Element Assignment Character, Prop & Line Requirements
At the Kickoff Event we will announce a character, a prop and a line of dialogue just a few minutes before the Official Filmmaking Period begins.
These elements must be included in your film.
The elements will vary from city to city, but in each location ALL teams will have the same required elements. It's up to each team to decide how to integrate them into their own film. Teams compete for most creative use of these elements.

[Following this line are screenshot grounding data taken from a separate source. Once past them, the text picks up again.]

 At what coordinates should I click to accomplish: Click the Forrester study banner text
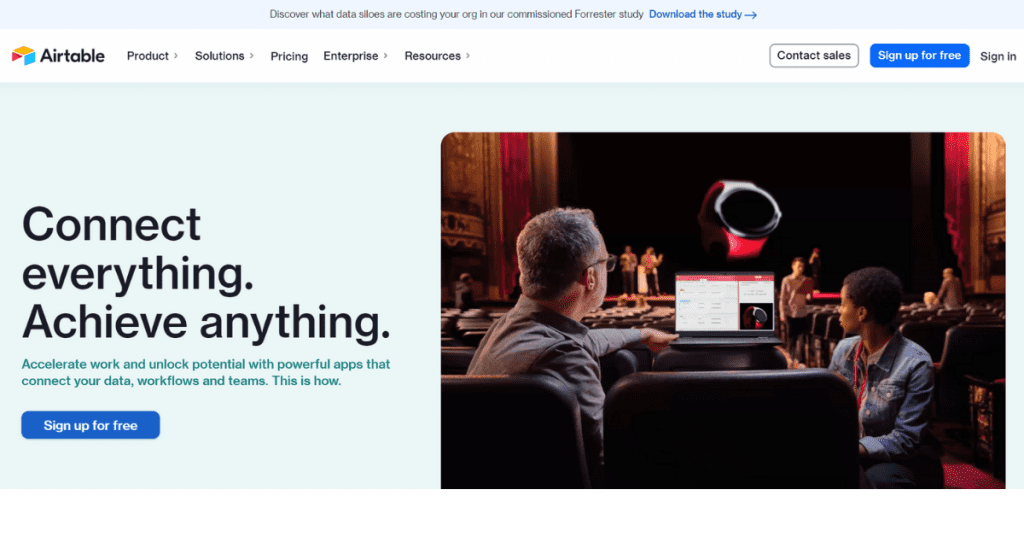tap(456, 15)
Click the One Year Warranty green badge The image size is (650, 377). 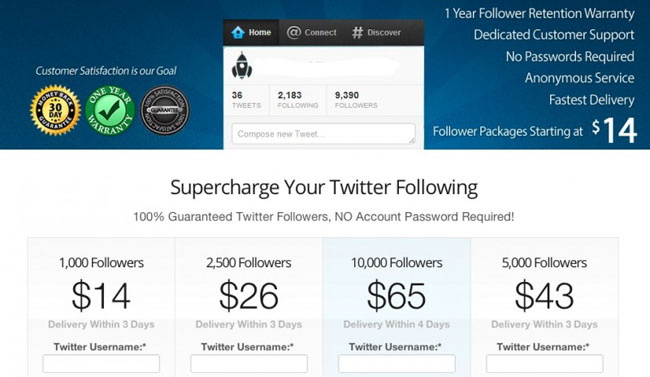110,110

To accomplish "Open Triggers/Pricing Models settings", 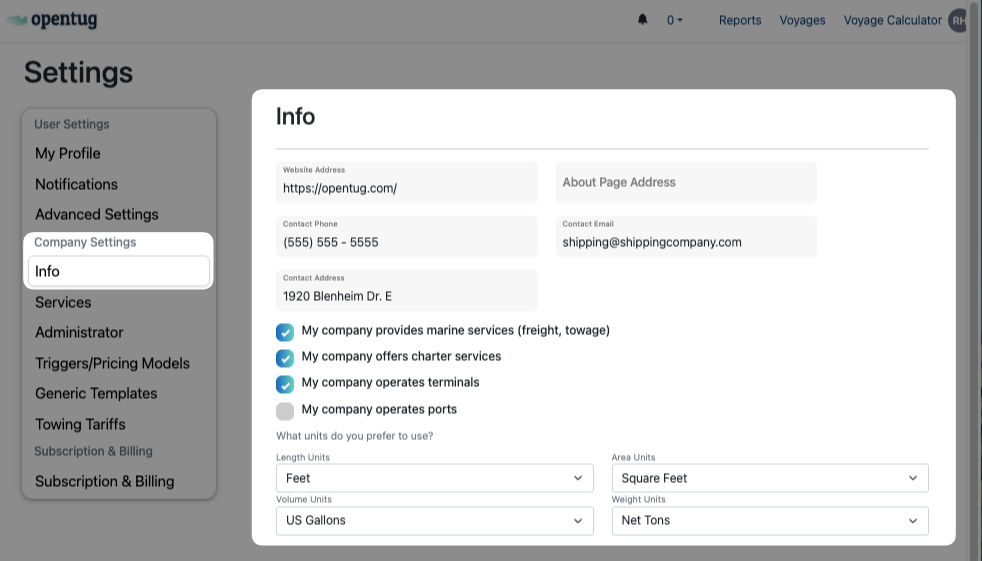I will click(x=112, y=363).
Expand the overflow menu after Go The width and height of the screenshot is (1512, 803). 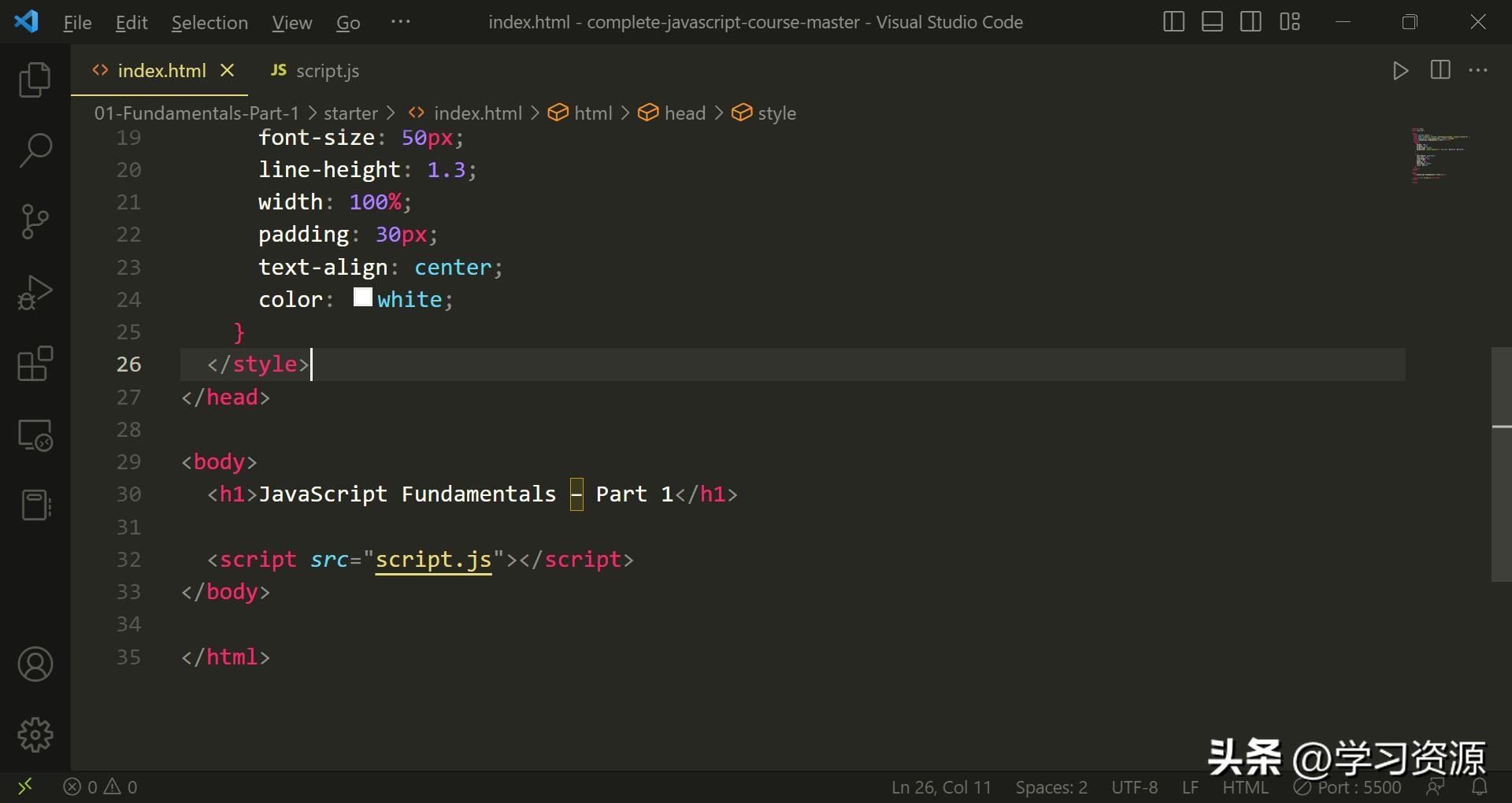[x=400, y=22]
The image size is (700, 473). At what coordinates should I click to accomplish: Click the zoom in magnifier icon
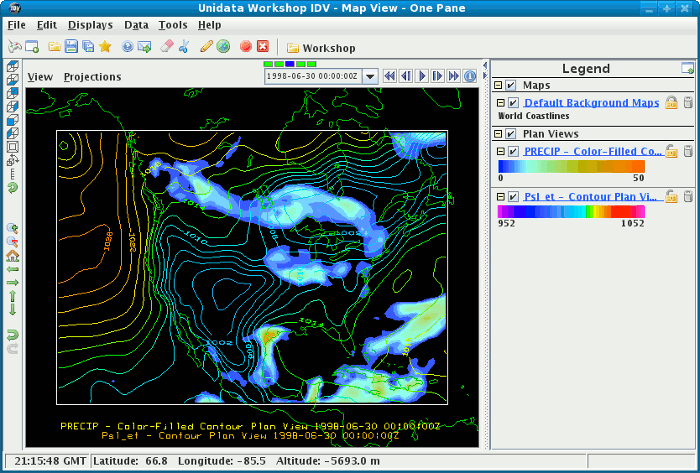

Examples of Previous Characters
Louis or Louise Ledbetter, Neighborhood Busybody Baltimore, Maryland 2012
Vincent or Vanessa Lowe, Potter Austin, Texas 2010
Paul or Pearl Duncan, Driver Nashville, Tennessee 2011
Suraj Prakash/Savitri Prakash, Call Center Executive Mumbai, India 2008
Examples of Previous Props
recycling bin or recycling basket Orlando, Florida 2011
a can opener Des Moines, Iowa 2009
a wig Portland, Oregon 2011
Examples of Previous Lines
There is only one way to know for sure. Las Vegas, Nevada 2014
Even if I knew, I wouldn't tell you. Austin, Texas 2012
I'll be right back. Dallas, Texas 2012
I never thought about it that way. Austin, Texas 2009
The required line of dialogue must be heard or seen - it may be written. It may be in a foreign language; however if it is not clear that this is the required line, it should be translated.
The required character does not have to be the star, but we must actually see him/her on the screen. Name tags, etc. are not necessary so long as the audience can infer who he/she is.
The required prop must be seen, and it should be used in your film in some way.
Adherence to Assignment
Did you know judges base part of their scores on a film’s adherence to assignment? This refers to the genre and required elements.
Elements in Credits Do Not Count
The required elements must appear in the story of your film. Use of the elements only in the end credits will NOT fulfill the requirement.